[Source data]
• • • • • • •

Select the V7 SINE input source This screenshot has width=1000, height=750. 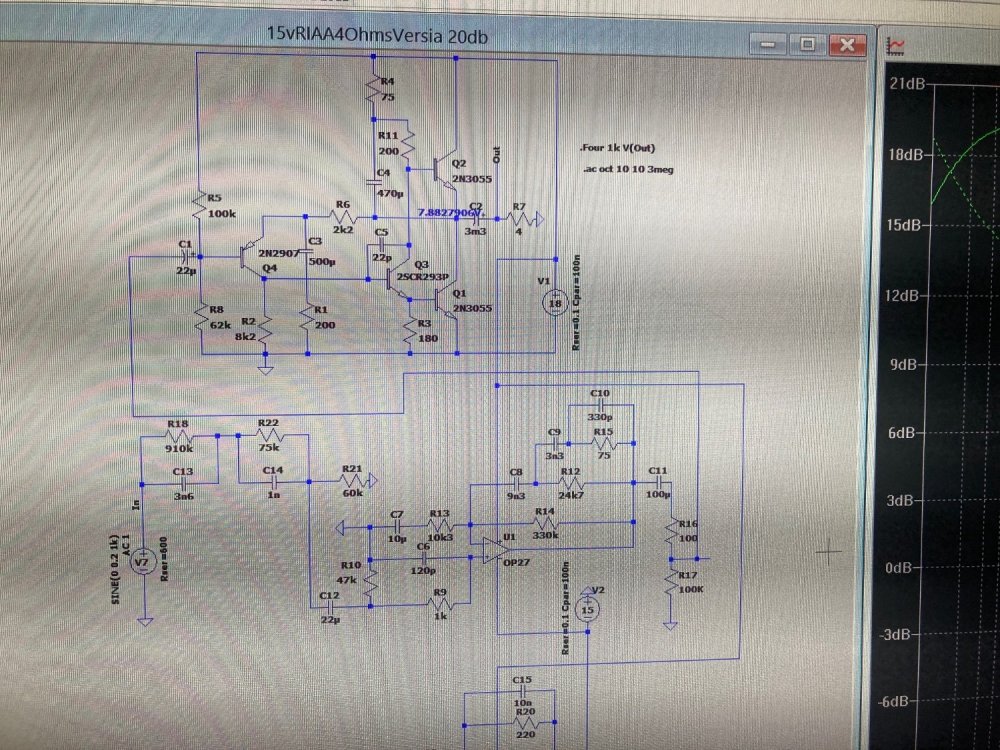pos(142,561)
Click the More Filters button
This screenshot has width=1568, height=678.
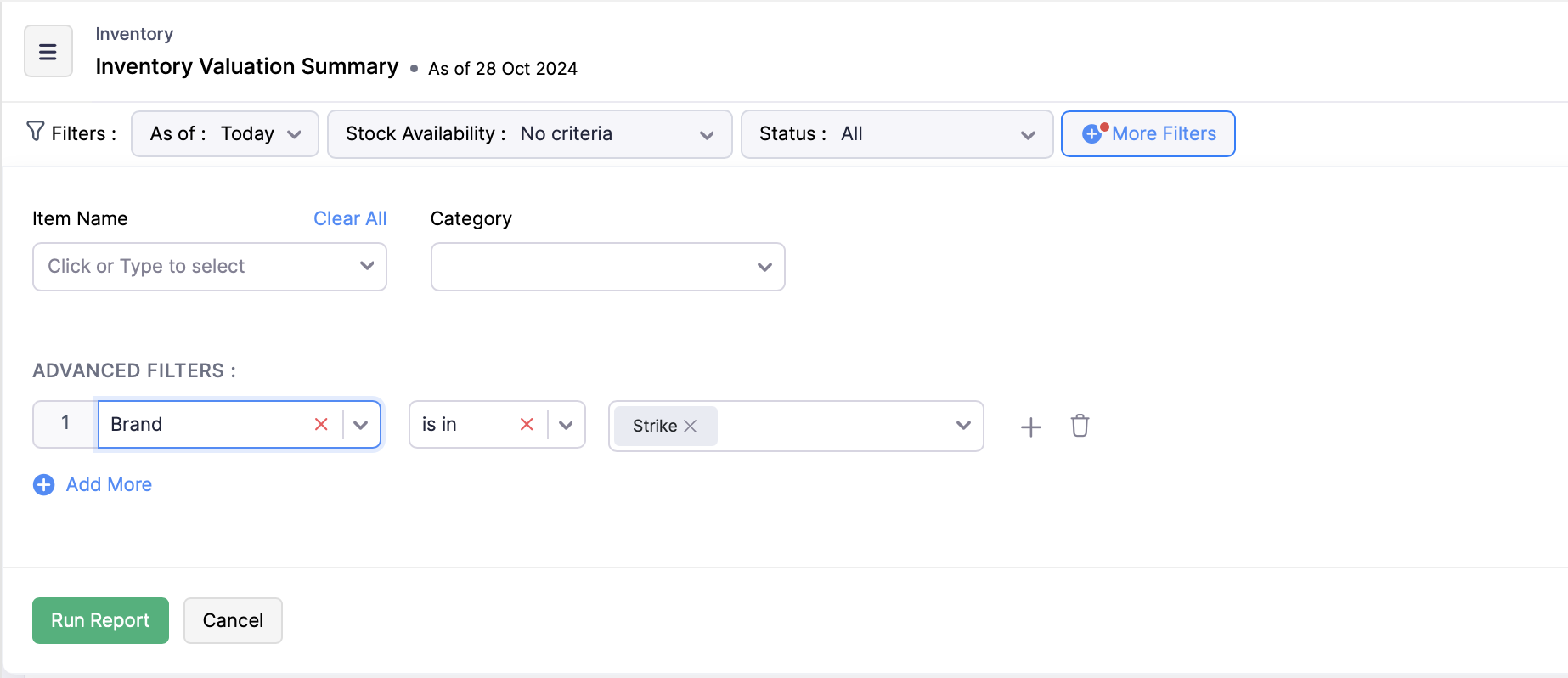[x=1148, y=134]
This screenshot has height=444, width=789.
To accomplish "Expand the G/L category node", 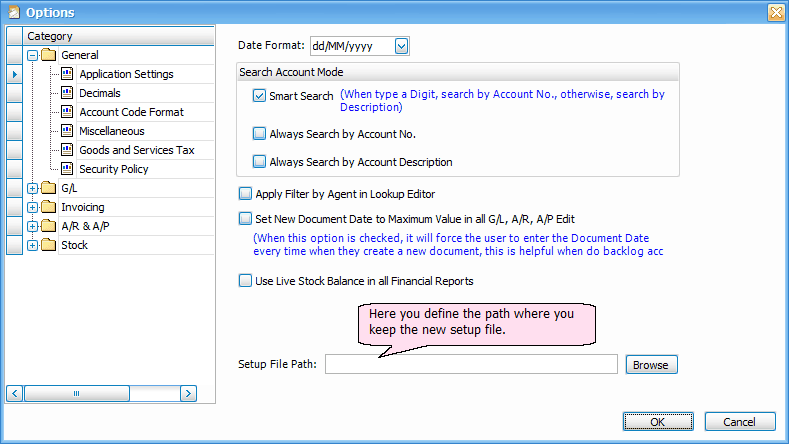I will pyautogui.click(x=33, y=188).
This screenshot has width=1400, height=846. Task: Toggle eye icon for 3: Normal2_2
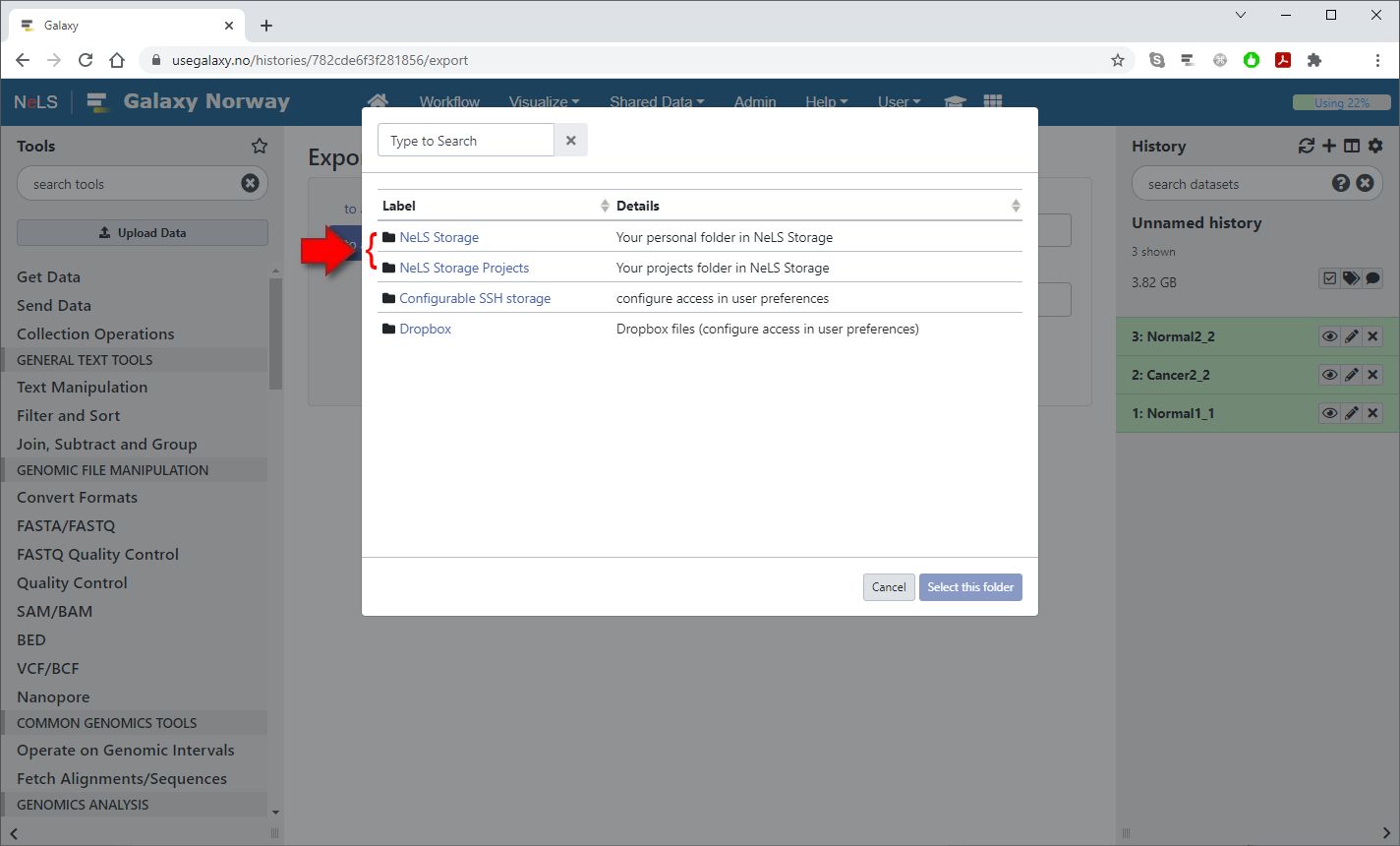tap(1329, 336)
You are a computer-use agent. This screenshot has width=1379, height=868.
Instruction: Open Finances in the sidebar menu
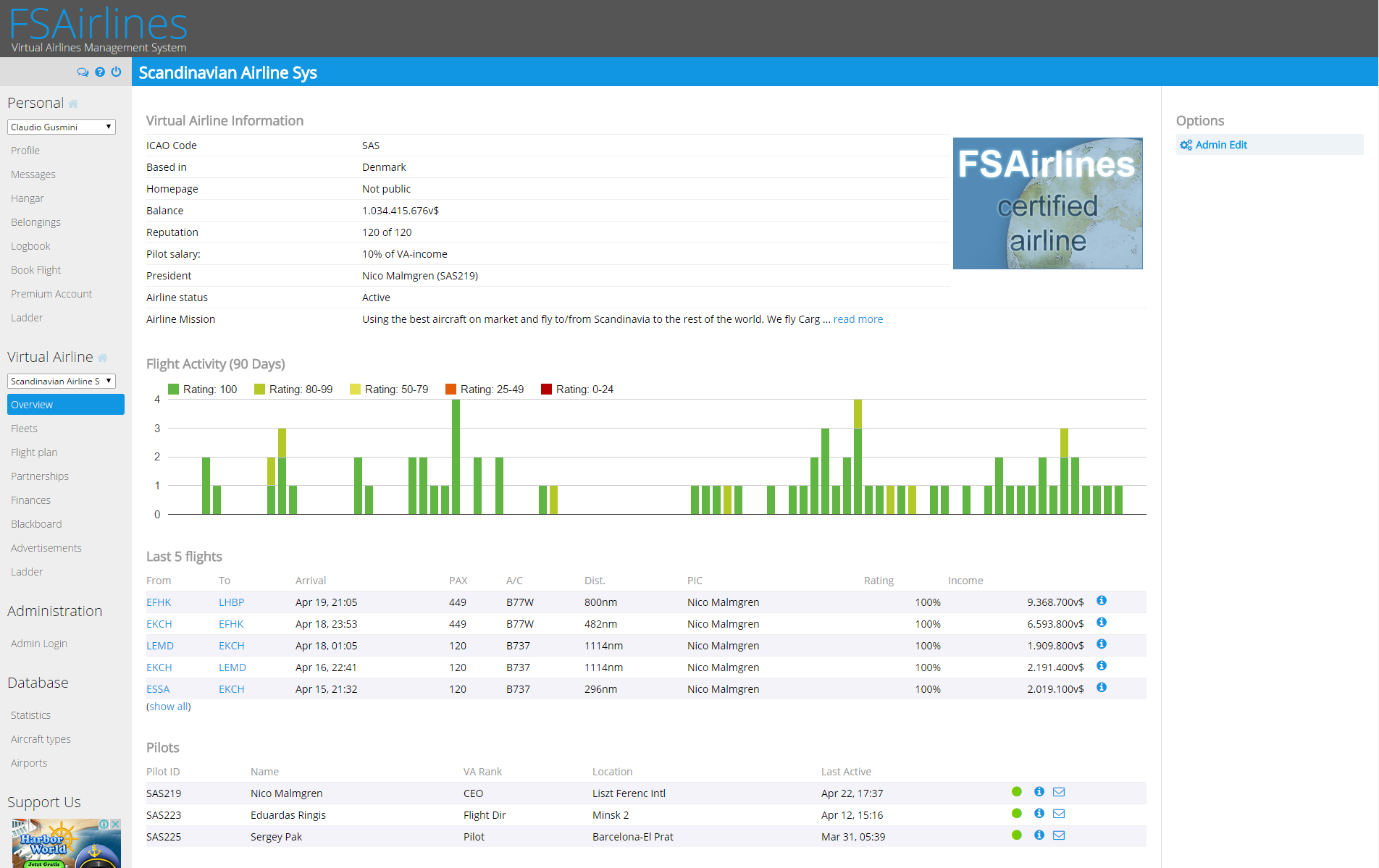(x=30, y=500)
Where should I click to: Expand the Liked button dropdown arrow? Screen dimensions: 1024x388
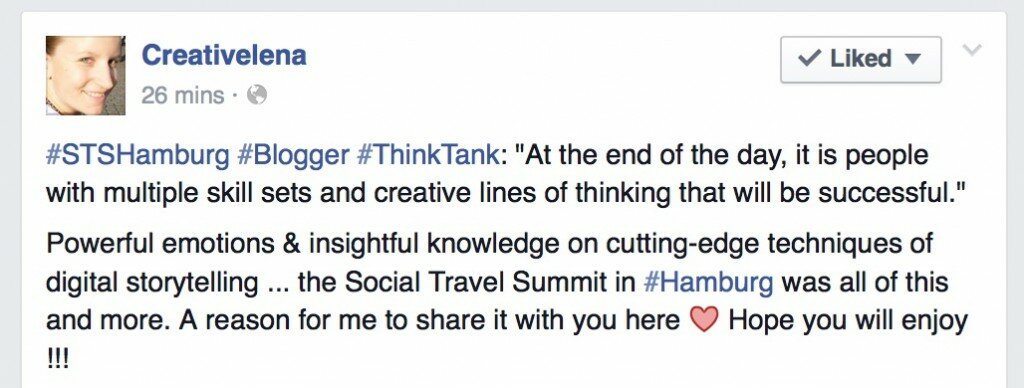coord(912,59)
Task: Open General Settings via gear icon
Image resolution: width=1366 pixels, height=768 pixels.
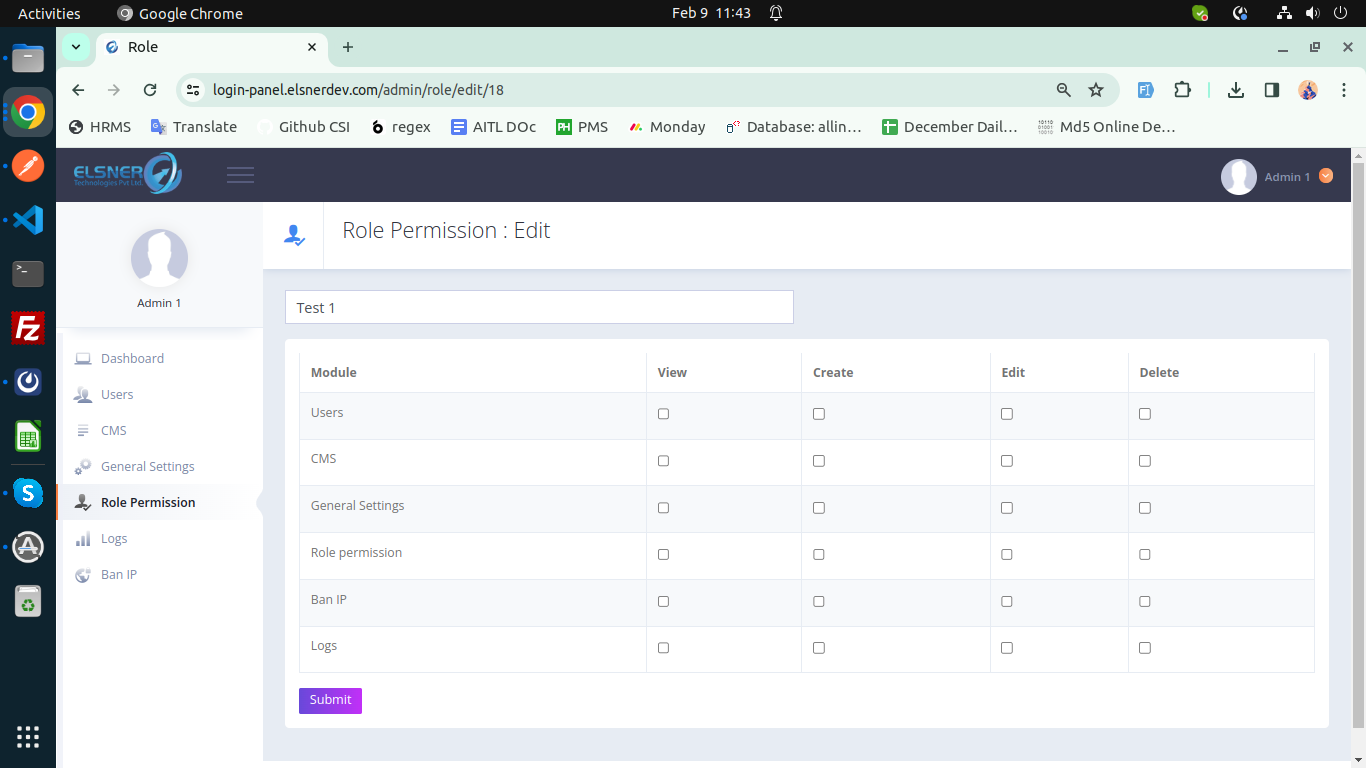Action: point(82,466)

• • • • • • •

Work item:
Only the lines from the one that contains "Image resolution: width=1366" through the last line of the records may appear in the answer, retyped exactly and with no pictures.

Task solution:
Image resolution: width=1366 pixels, height=768 pixels.
Action: point(82,466)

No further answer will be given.